Né à Nantua en 1942, Yves Neyrolles vit, travaille, écrit et photographie, depuis plus de cinquante ans, dans la région lyonnaise, plus particulièrement à Lyon dont, petit à petit, il rassemble des images visant à dresser le portrait d’une ville en mutation.

En 1997, au sein de l’association Renaissance du Vieux-Lyon (RVL), il a participé à l’élaboration du dossier de candidature de la Ville pour l’inscription de son site historique sur la liste du Patrimoine mondial de l’Unesco, distinction obtenue en décembre 1998.
Cependant, Yves Neyrolles ne se contente pas de capter la vie quotidienne et le patrimoine des quartiers anciens (Vieux-Lyon, Fourvière, Croix-Rousse, Presqu’île), il suit les transformations urbaines engagées dès le milieu du XXe siècle dans différents quartiers de la ville et, plus particulièrement, sur la rive gauche du Rhône, à la Guillotière, un faubourg annexé par Lyon sous le Second Empire mais continuant aujourd’hui à former un quartier à part où l’on voit rassemblées des populations aux couleurs du monde.
Il s’est intéressé plus spécialement à l’évolution de la « place du Pont », devenue place Gabriel Péri au lendemain de la Libération, ainsi qu’à celle des environs de cette place rayonnante, suivant notamment l’artère historique de la Grande Rue de la Guillotière ou des axes plus récents, comme la rue Paul Bert ou la rue Moncey.

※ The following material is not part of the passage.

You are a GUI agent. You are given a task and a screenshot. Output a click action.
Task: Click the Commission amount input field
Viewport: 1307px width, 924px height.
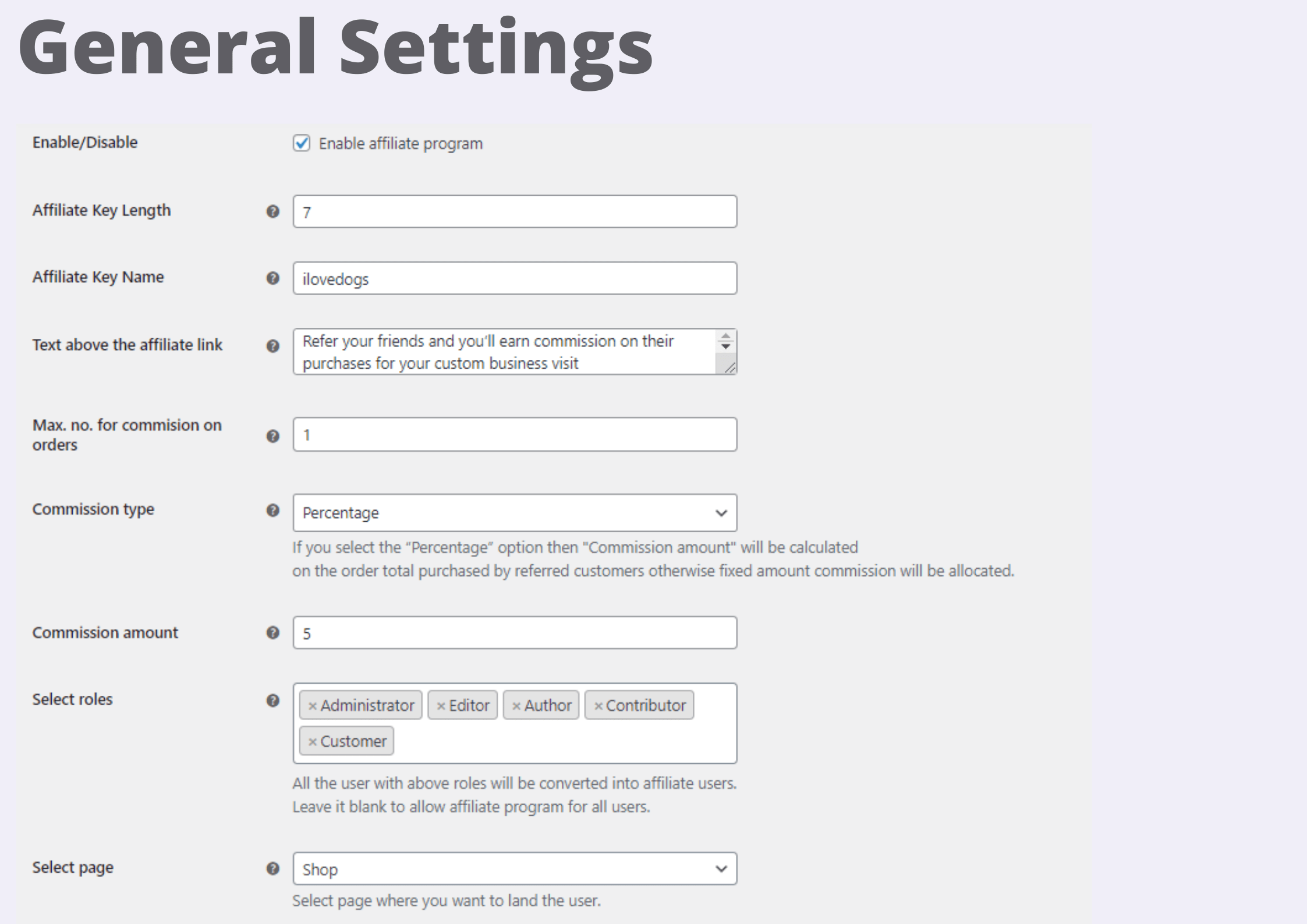[515, 633]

Ces « voyages à l’intérieur », de la ville d’hier comme de celle d’aujourd’hui, ont été à l’origine de deux expositions initiées et soutenues par la Maison des Passages. En 2007, Une place, un pont, la place du Pont, montrait la transformation de ce lieu depuis la décision des édiles lyonnais de détruire le grand magasin populaire Prisunic jusqu’à l’inauguration du CLIP, un immeuble à vocation multiple mais peu ancré sur l’histoire du quartier. En 2014, La Guillotière, Métamorphose et Permanence, se présentait sous la forme d’un triptyque (Traces d’Histoire, Métamorphoses, Un quartier Monde) dans trois lieux des 3e et 7e arrondissements de Lyon particulièrement propices aux rencontres et aux échanges culturels : la bibliothèque pour enfants, rue Béchevelin ; l’auberge de jeunesse de la rue Bonnefoy ; le restaurant Le Vol Terre.
À propos de la première exposition, Yves Neyrolles écrivait :
« Place du Change, place Bellecour, place du Pont, Lyon égrène ces noms mythiques au fil de quelques rendez-vous que la ville nous donne avec des fragments de son histoire.
La place du Change renvoie à la fortune des banquiers florentins au temps de la Renaissance. La Belle Cour conserve son emblème royal après deux siècles de République. La place du Pont, elle, évoque le franchissement des eaux - guère tumultueuses à présent - d’un fleuve resté longtemps sauvage et, par la nécessité de cette traversée (aujourd’hui sans péage et sans risque), redit le passage de la frontière - on quittait l’empire pour entrer dans le royaume - en même temps que, face à la ville, elle situe le faubourg, lieu d’attente ou de bannissement, territoire voué à l’entassement de populations disparates, venues des Alpes ou du Midi et, par-delà, de la Méditerranée et de tous les Orients.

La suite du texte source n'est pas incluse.